WASHINGTON — Representative Pramila Jayapal (WA-07), Chair of the Congressional Progressive Caucus, issued the following statement commending a new executive order from the Biden administration to advance environmental justice across federal agencies:

“The climate crisis isn’t only a threat to the future of our planet — it’s here now, but does not affect every community equally. Neighborhoods that have borne the brunt of water and air pollution, communities of color and poor communities that have less access to health care and green, healthy infrastructure are already living with the worst impact. That’s why in our Executive Action Agenda we called for the Biden administration to build on its 2022 actions to hold federal agencies accountable for reducing disproportionate environmental impacts on frontline communities. I’m thrilled to see today’s new executive order does exactly that.

“I applaud President Biden’s order to protect the hardest-hit communities from disproportionate exposure to pollution, close the gaps in data on that impact, ensure community members have a seat at the table where environmental decisions are made, and create a Chief Environmental Justice Office to coordinate a whole-of-government approach to this fight.
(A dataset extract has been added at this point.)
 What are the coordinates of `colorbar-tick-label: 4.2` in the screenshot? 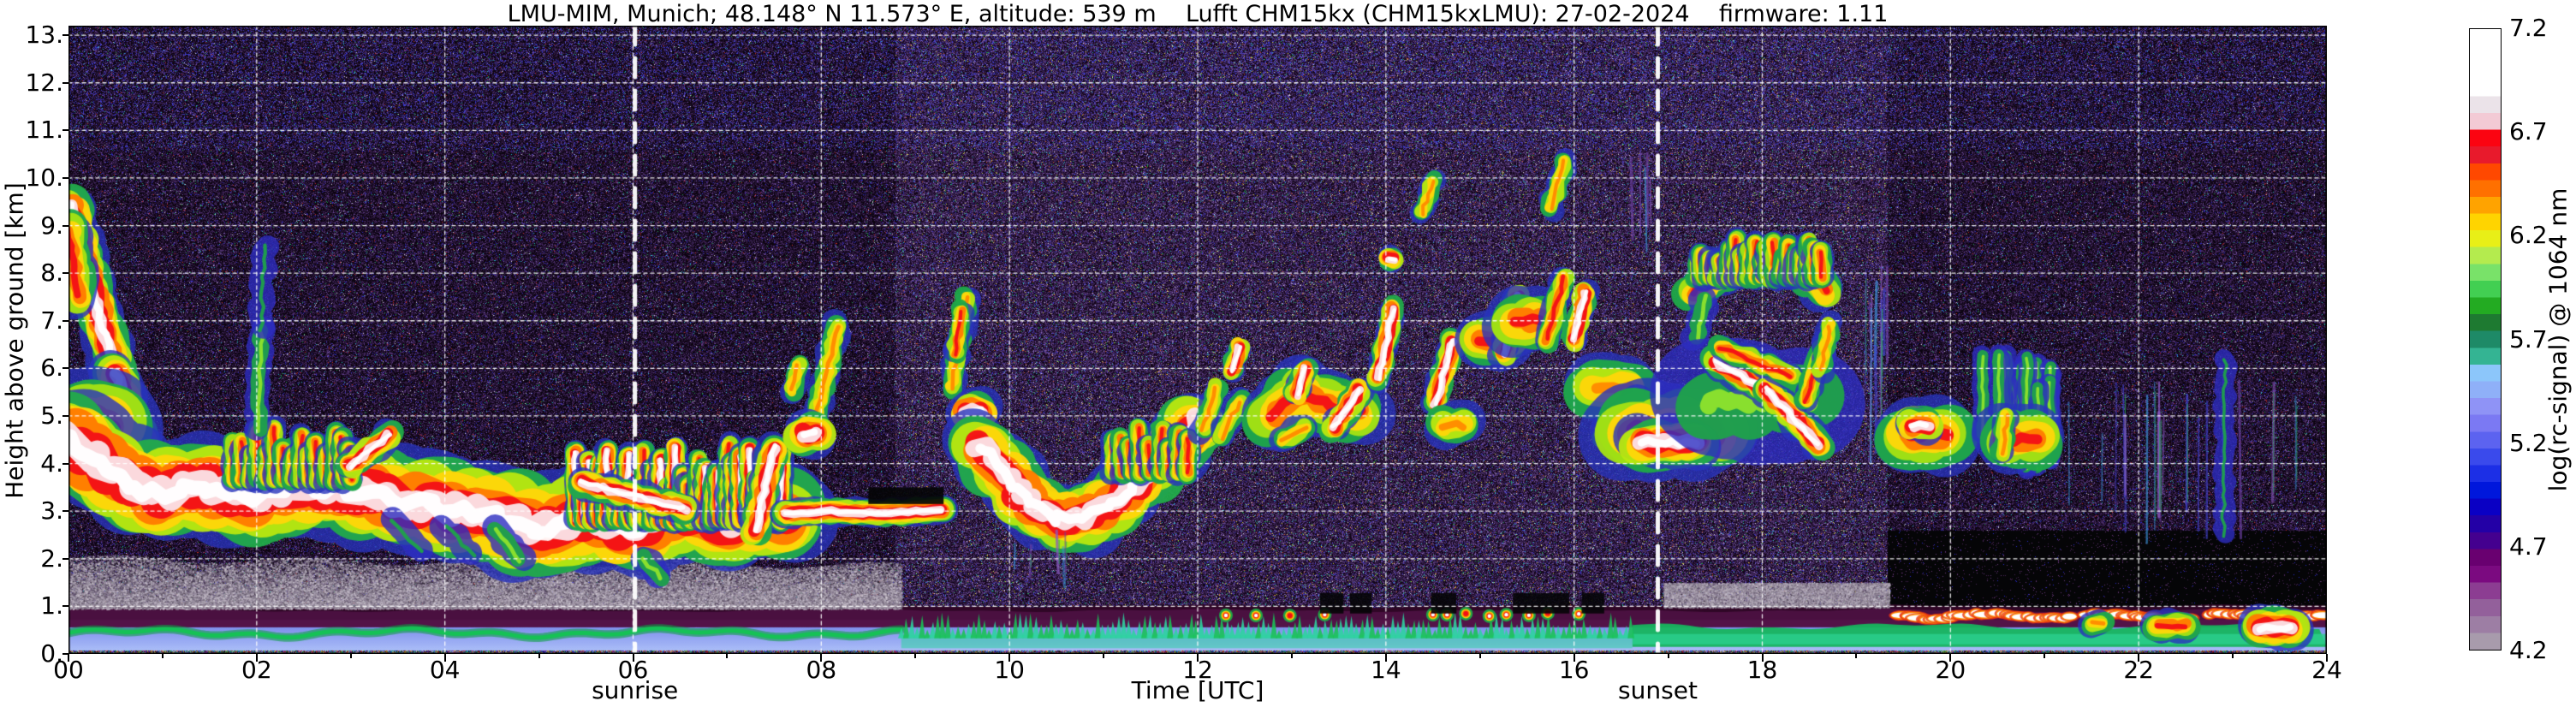 It's located at (2529, 650).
Progressives are incredibly proud of our role in enacting legislation and working with the administration to advance policy that reduces emissions as well as addresses the crises facing our most vulnerable communities today. This executive order furthers that vision, and we look forward to working with President Biden and his team to ensure that they live up to their laudable goals in all environmental policy decisions.”
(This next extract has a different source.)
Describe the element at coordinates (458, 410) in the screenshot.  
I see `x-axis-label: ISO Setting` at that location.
This order is the sixth action the Biden administration has taken from the CPC’s 2023 Executive Action Agenda released last month, including: historic investments in the care economy, rulemaking from the Environmental Protection Agency to reduce emissions from cars and trucks and mercury pollution, the expansion of health insurance coverage eligibility to DACA recipients, and pushing federal banking agencies to pursue enhanced supervision of mid-sized banks.